Whenever "will" appears in a line, please copy that line from the data.

::::::::::

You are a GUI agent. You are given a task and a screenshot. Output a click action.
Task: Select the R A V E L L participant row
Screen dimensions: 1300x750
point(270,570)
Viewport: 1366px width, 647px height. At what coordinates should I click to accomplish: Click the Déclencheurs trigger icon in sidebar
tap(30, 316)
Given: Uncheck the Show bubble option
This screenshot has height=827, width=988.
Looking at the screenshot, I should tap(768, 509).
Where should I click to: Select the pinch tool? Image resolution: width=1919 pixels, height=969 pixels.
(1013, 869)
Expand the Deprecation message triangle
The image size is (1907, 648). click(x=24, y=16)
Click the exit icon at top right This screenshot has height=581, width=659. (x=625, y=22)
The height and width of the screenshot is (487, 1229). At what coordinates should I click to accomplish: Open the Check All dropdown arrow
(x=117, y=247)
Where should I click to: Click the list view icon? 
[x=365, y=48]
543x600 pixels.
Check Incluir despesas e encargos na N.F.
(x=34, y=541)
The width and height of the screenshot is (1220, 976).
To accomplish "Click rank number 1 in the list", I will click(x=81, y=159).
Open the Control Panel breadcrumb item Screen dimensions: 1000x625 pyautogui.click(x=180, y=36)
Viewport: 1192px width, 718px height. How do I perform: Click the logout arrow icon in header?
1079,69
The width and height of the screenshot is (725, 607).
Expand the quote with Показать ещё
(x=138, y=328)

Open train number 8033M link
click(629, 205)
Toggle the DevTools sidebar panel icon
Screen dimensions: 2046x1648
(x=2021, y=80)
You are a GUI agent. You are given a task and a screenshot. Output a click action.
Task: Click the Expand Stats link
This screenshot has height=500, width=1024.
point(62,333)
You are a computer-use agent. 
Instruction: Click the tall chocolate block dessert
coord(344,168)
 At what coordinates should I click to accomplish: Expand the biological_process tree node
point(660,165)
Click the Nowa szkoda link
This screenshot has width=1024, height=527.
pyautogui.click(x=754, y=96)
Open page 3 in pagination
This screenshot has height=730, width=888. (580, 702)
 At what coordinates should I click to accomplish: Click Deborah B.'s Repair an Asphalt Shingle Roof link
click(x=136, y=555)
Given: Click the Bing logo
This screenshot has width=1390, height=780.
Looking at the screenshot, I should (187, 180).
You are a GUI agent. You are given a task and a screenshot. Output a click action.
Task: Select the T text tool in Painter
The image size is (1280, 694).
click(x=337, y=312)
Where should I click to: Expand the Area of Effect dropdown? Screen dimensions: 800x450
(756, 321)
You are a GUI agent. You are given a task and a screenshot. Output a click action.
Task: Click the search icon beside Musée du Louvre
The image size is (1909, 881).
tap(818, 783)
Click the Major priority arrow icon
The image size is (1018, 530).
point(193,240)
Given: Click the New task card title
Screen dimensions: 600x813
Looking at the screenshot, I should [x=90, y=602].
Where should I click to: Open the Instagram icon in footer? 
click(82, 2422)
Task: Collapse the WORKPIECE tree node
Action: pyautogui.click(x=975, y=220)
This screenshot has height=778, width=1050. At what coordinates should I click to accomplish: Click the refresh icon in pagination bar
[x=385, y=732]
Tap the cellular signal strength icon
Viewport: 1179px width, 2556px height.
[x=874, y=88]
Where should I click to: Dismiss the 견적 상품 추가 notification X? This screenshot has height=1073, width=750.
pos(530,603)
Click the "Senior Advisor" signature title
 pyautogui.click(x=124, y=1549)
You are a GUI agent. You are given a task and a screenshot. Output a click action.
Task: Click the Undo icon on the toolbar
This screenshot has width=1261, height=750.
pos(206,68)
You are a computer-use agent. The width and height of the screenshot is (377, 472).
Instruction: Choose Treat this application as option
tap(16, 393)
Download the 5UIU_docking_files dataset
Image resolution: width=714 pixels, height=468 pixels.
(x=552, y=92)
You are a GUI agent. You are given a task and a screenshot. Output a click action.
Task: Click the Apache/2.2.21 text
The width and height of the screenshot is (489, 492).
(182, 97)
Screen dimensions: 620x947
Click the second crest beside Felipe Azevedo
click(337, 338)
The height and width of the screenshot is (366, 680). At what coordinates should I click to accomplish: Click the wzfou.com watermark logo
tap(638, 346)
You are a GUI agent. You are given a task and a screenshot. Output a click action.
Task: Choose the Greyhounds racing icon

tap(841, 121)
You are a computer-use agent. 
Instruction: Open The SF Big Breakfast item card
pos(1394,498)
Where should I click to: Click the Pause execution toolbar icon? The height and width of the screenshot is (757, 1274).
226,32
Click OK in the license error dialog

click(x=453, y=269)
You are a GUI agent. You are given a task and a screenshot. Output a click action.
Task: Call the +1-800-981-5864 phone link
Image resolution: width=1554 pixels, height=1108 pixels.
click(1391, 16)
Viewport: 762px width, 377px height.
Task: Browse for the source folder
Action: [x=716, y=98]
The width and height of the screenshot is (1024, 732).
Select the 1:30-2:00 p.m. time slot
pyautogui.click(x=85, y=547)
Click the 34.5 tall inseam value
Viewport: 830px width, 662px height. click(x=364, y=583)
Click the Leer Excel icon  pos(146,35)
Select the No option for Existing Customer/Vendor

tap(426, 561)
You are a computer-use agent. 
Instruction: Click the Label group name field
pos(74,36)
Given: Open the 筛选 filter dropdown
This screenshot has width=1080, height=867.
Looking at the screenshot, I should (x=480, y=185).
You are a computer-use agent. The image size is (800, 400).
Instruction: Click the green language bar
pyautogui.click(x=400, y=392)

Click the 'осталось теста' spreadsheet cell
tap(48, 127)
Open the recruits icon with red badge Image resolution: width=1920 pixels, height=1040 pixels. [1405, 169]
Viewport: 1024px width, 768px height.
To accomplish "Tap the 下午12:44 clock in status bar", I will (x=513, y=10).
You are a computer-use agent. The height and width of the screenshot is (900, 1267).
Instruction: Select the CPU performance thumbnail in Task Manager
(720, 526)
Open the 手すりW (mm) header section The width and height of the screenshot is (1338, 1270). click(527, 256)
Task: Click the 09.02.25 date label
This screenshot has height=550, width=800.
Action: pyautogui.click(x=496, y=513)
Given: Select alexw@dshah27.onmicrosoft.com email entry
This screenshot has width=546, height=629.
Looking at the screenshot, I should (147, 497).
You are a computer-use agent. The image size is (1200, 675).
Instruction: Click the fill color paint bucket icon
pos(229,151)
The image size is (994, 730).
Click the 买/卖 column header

::::::::::

Response to this task
To accomplish "Click rank number 1 in the list", I will click(x=81, y=159).
To accomplish "Tap the 下午12:44 clock in status bar", I will (x=513, y=10).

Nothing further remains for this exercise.